Given the multiple interested parties I'm hoping we have enough people who can devote time to collaborate on the project to make the following realistic over the next cycle and culminate in the following demo in 6 months:

Components

portable virtio backend library

• source based library (so you include directly in your project)
• liberally licensed (Apache? to facilitate above)
• tailored for non-POSIX, limited resource setups
  • e.g. avoid malloc/free, provide abstraction hooks where needed
  • not assume OS facilities (so embeddable in RTOS or Unikernel)
  • static virtio configuration supplied from outside library (location of queues etc)
• hypervisor agnostic
  • provide a hook to signal when queues need processing

Following on from a discussion with Vincent and Akashi-san last week we need to think more about how to make this hypervisor agnostic. There will always be some code that has to live outside the library but if it ends up being the same amount again what have we gained?

I suspect this should be a from scratch implementation but it's certainly worth investigating the BSD implementation as Windriver have suggested.

SCMI server

This is the work product of STR-4, embedded in an RTOS. I'm suggesting Zephyr makes the most sense here given the previous work done by Peng and Akashi-san but I guess an argument could be made for a unikernel. I would suggest demonstrating portability to a unikernel would be a stretch goal for the demo.

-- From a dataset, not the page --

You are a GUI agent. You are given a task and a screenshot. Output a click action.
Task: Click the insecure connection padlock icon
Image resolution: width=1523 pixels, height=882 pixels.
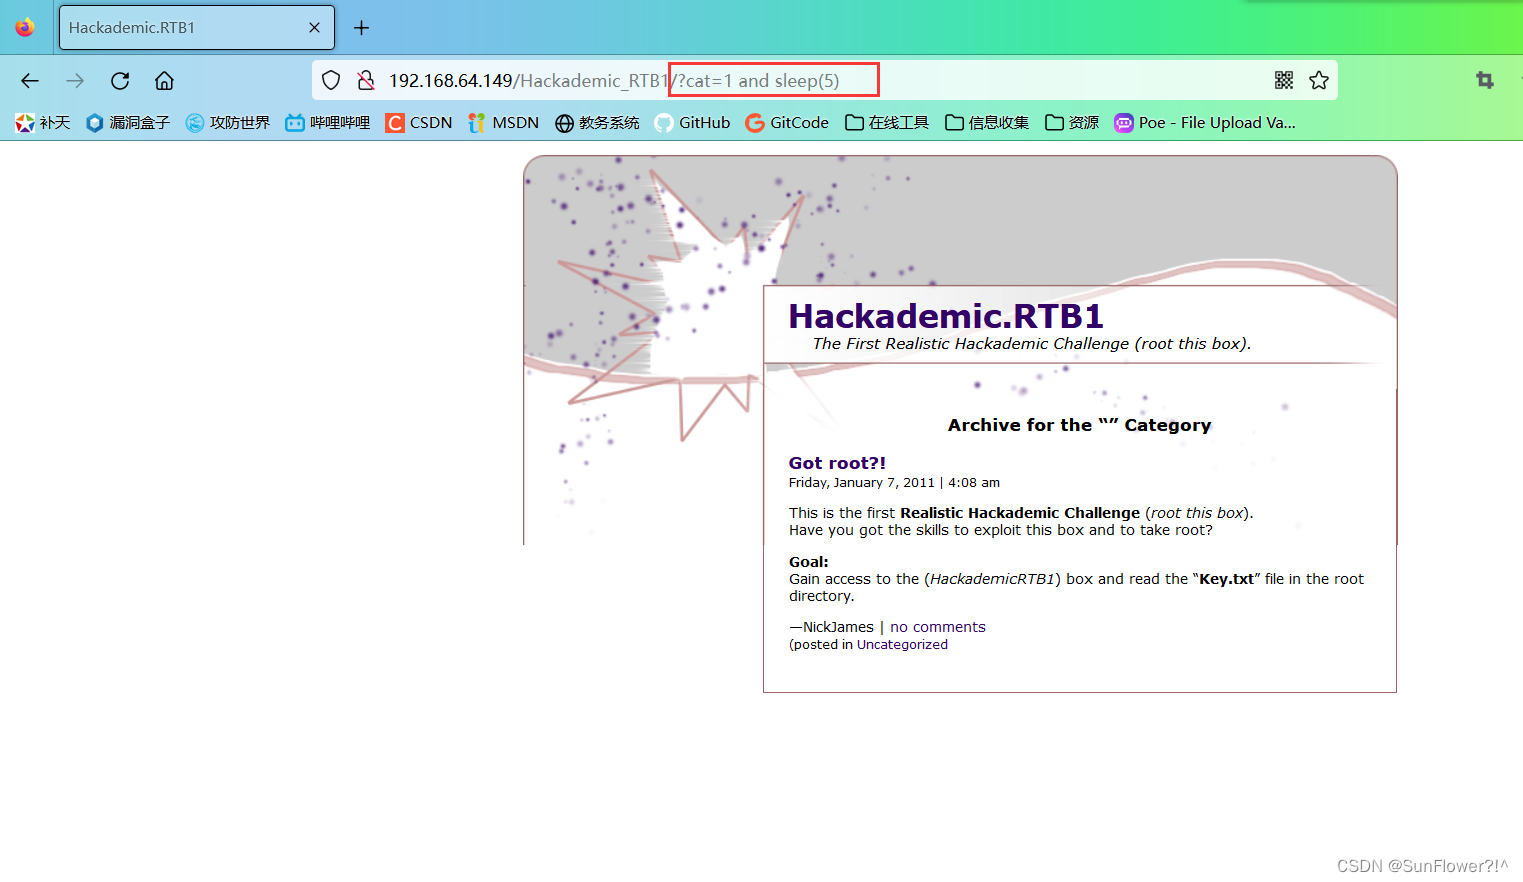[367, 80]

The server would be *build* time selectable to deploy either in a Jailhouse partition or a Xen Dom U deployment. Either way there will need to be an out-of-band communication of location of virtual queues and memory maps - I assume via DTB.

From our discussion last week Zephry's DTB support is very limited and

not designed to cope with dynamic setups. So rather than having two build time selectable configurations we should opt for a single binary with a fixed expectation of where the remote guests memory and virtqueues will exist in it's memory space. It will then be up to the VMM setting things up to ensure everything is mapped in the appropriate place in the RTOS memory map. There would also be a fixed IRQ map for signalling when things are changes to the RTOS and a fixed doorbell for signalling the other way.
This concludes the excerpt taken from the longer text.